ACTIVITIES:
**A)** Translate this sentence from the waterboarding post into Spanish: "Its effect, according to Mr Nance, is a process of slow-motion suffocation."
**B)** Answer these questions from the waterboarding post.
(i) In what year did Congress ban waterboarding for the US military?
(ii) In what city is the US Navy school where waterboarding is used in training?
(iii) In which publication did Mr Nance write an article?

Thursday, November 01, 2007

Easy Way to End Waterboarding Controversy


There is an easy answer to this waterboarding controversy. Just as Congress banned waterboarding for the military in 2005, the Democrats can now do so for the CIA. But do they have the huevos to do it????



Even though Congress banned waterboarding in the US military in 2005, it did not do so for the CIA. As a result, Mr Mukasey told senators, it was uncertain whether this technique or other harsh methods constituted "cruel, inhuman or degrading" treatment. His answers did not satisfy the Democrats, however, and his approval now hinges on whether he is willing to say the torture method is against US law.
In a further embarrassment for Mr Bush yesterday, Malcolm Nance, an advisor on terrorism to the US departments of Homeland Security, Special Operations and Intelligence, publicly denounced the practice. He revealed that waterboarding is used in training at the US Navy's Survival, Evasion, Resistance and Escape School in San Diego, and claimed to have witnessed and supervised "hundreds" of waterboarding exercises. Although these last only a few minutes and take place under medical supervision, he concluded that "waterboarding is a torture technique – period".
The practice involves strapping the person being interrogated on to a board as pints of water are forced into his lungs through a cloth covering his face while the victim's mouth is forced open. Its effect, according to Mr Nance, is a process of slow-motion suffocation.
Typically, a victim goes into hysterics on the board as water fills his lungs. "How much the victim is to drown," Mr Nance wrote in an article for the Small Wars Journal, "depends on the desired result and the obstinacy of the subject.
"A team doctor watches the quantity of water that is ingested and for the physiological signs which show when the drowning effect goes from painful psychological experience to horrific, suffocating punishment, to the final death spiral. For the uninitiated, it is horrifying to watch."

PROVIDED MATERIAL:

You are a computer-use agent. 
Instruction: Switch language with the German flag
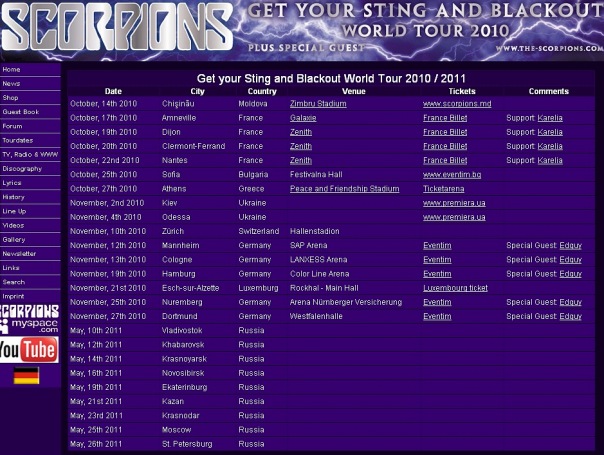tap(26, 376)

--

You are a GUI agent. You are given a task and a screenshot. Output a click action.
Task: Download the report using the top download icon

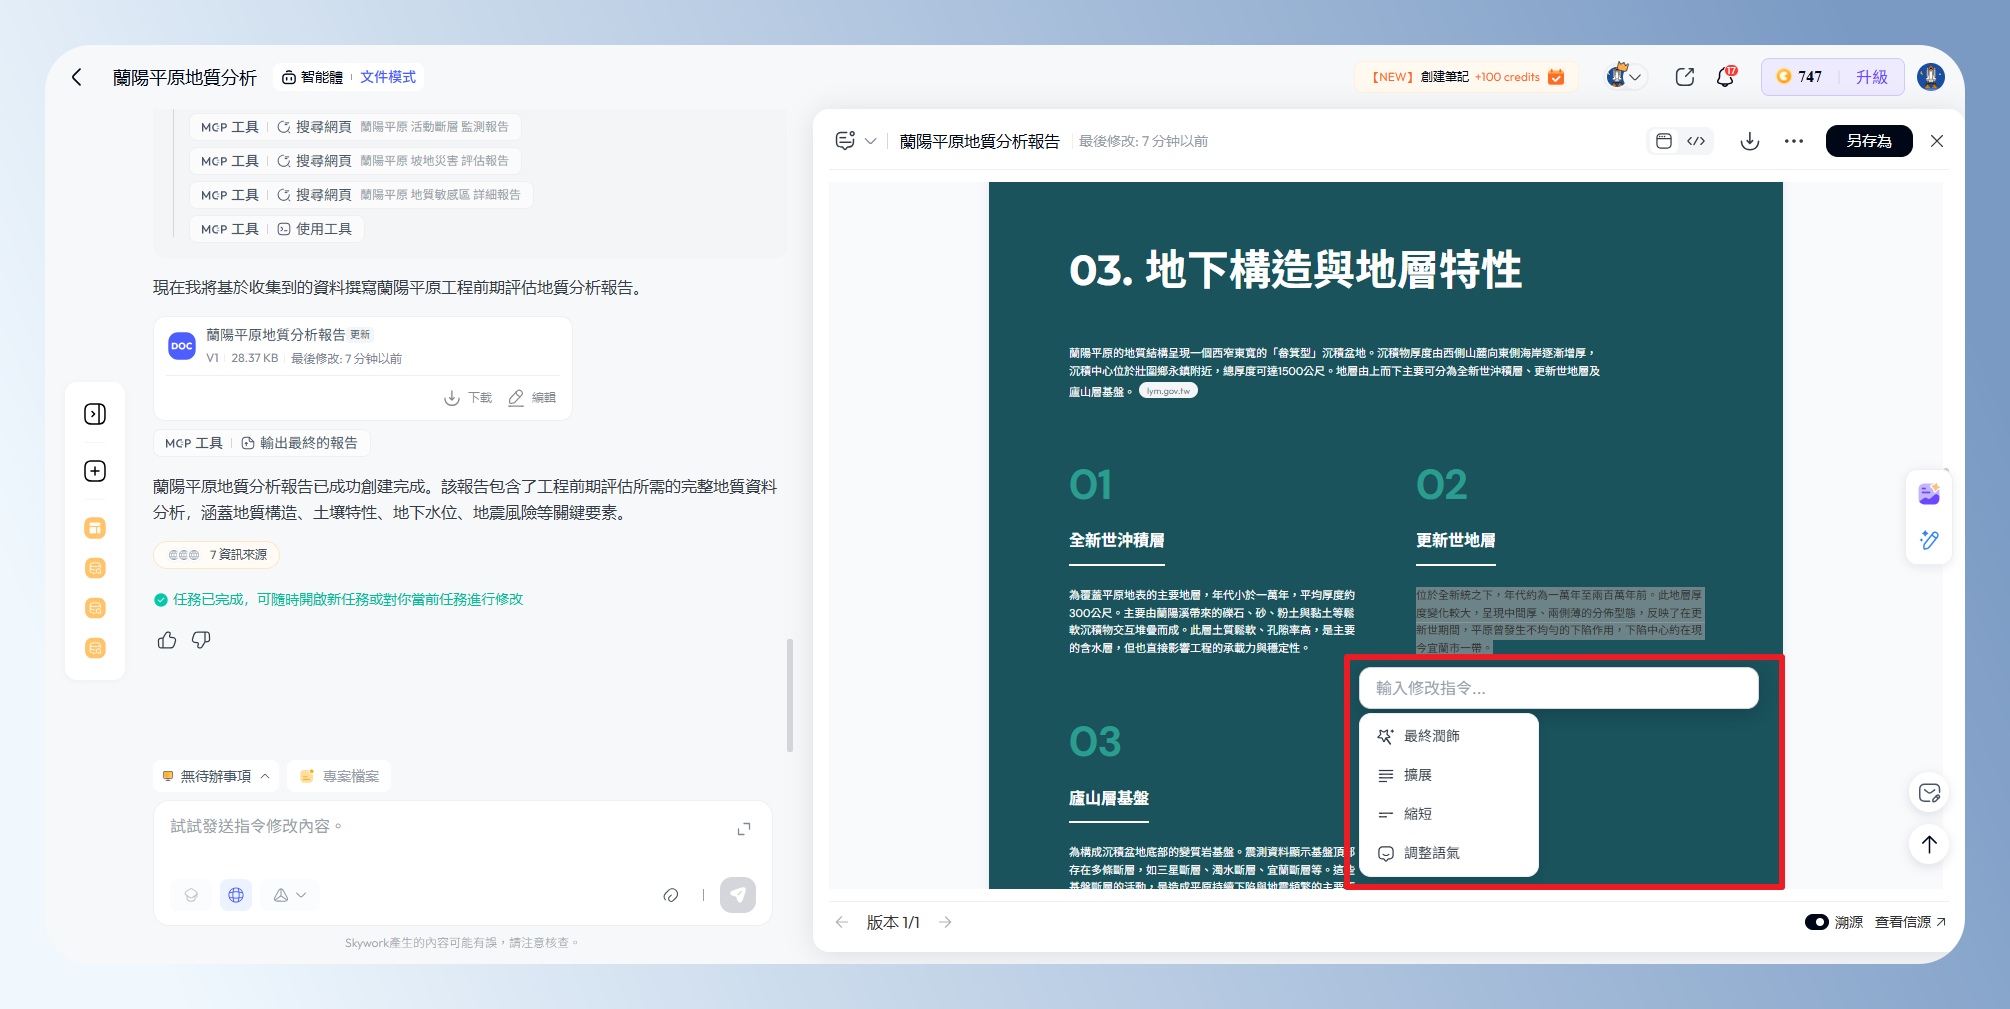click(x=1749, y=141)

EXPECTED RESPONSES:
**A)** Su efecto, según el Sr. Nance, es un proceso de asfixia a cámara lenta.

**B)**
(i) 2005
(ii) San Diego
(iii) The Small Wars Journal